**Your assignment**
Each entry should be transcribed exactly as written, and any picture left out.

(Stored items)
::::
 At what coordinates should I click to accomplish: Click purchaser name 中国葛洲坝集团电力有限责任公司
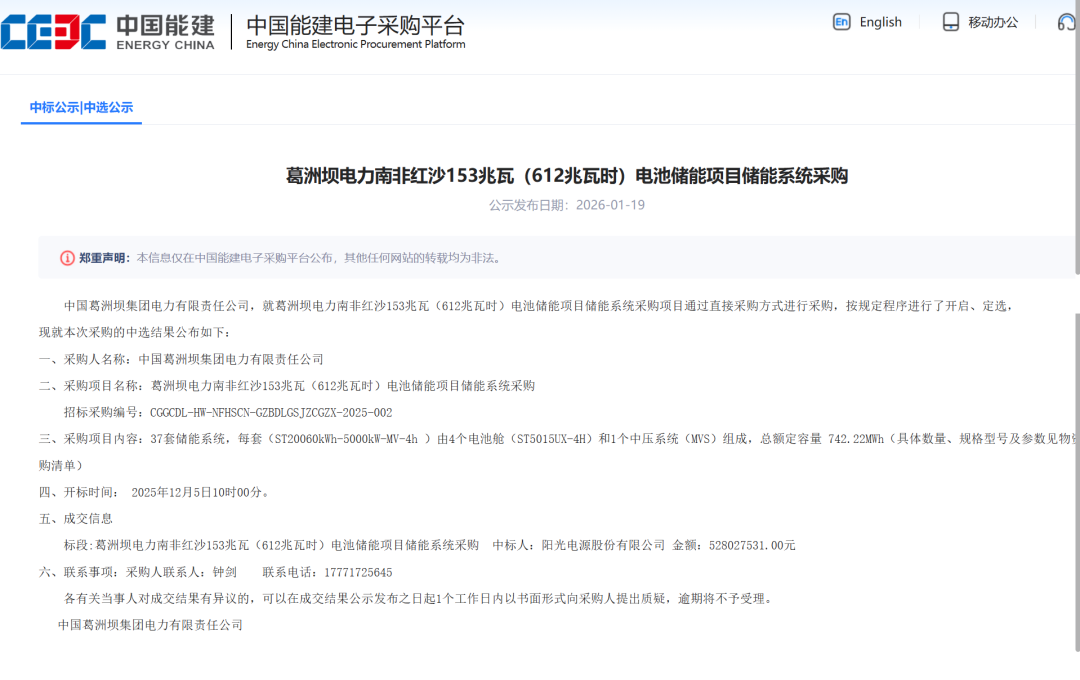point(230,358)

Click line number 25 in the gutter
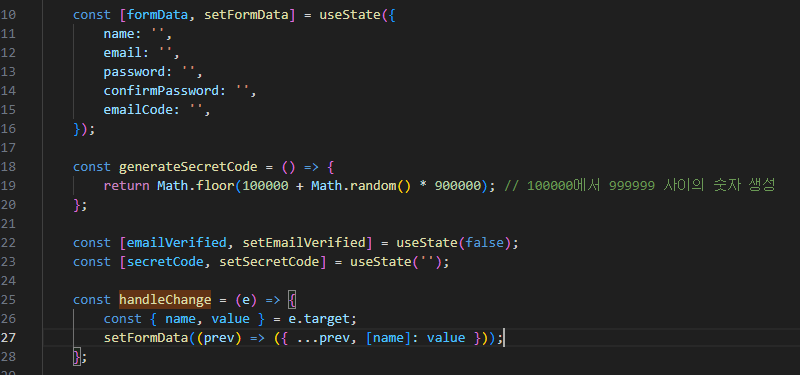pyautogui.click(x=8, y=299)
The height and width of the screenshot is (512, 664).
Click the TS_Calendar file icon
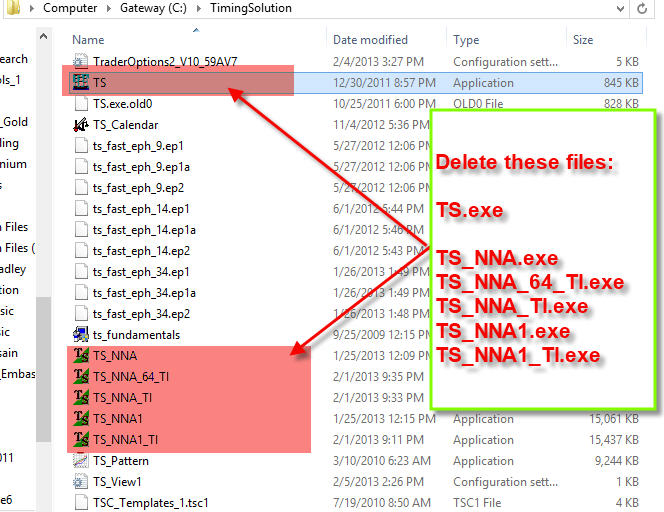(81, 125)
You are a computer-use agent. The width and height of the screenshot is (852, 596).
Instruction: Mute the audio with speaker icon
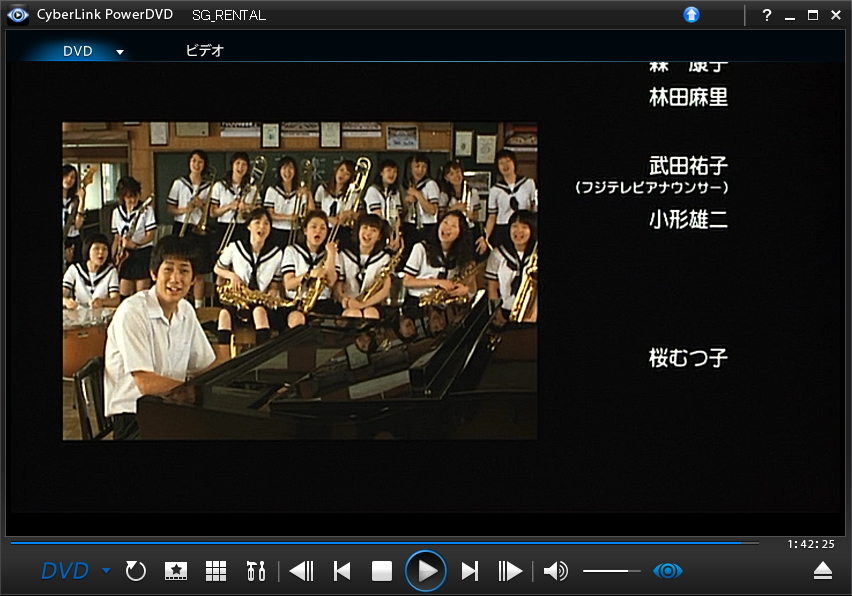click(x=555, y=571)
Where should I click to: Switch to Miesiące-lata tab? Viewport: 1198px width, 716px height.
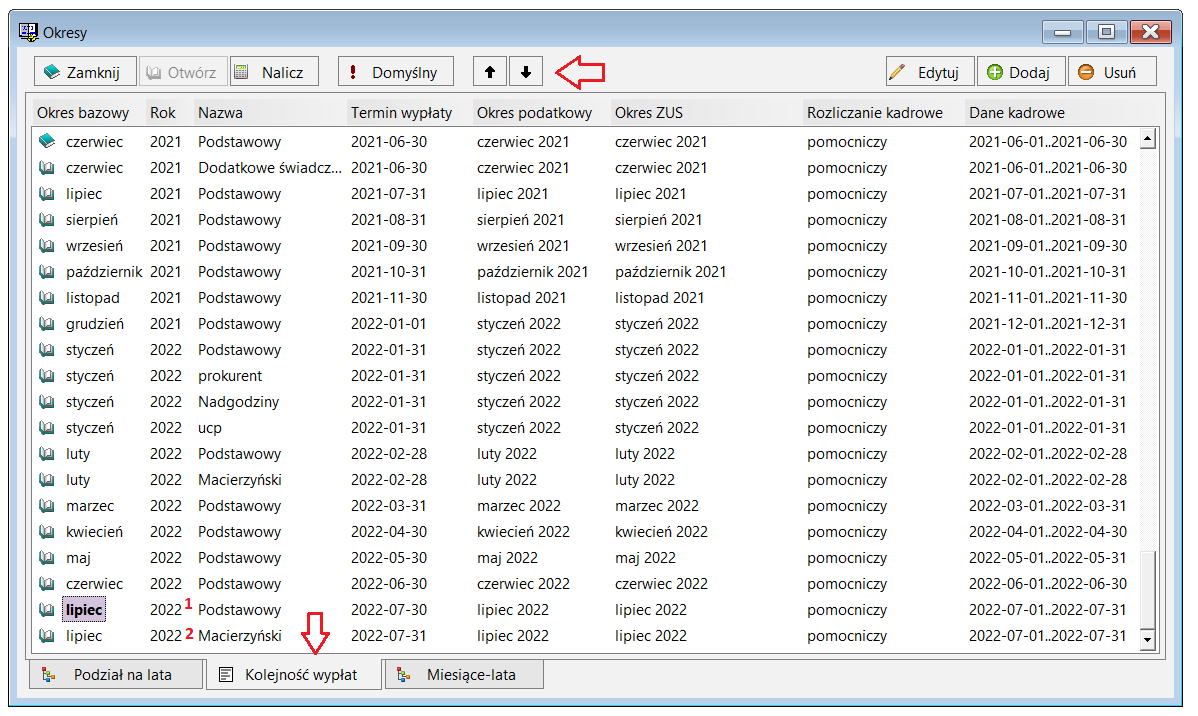click(465, 675)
::::
**Written reply**
 At what coordinates should I click to accomplish: Click purchaser name 中国葛洲坝集团电力有限责任公司
point(230,358)

Click line number 25 in the gutter
pyautogui.click(x=8, y=299)
The height and width of the screenshot is (512, 664).
Click the TS_Calendar file icon
(81, 125)
You are a computer-use agent. The width and height of the screenshot is (852, 596).
Instruction: Mute the audio with speaker icon
click(x=555, y=571)
Where should I click to: Switch to Miesiące-lata tab? Viewport: 1198px width, 716px height.
click(465, 675)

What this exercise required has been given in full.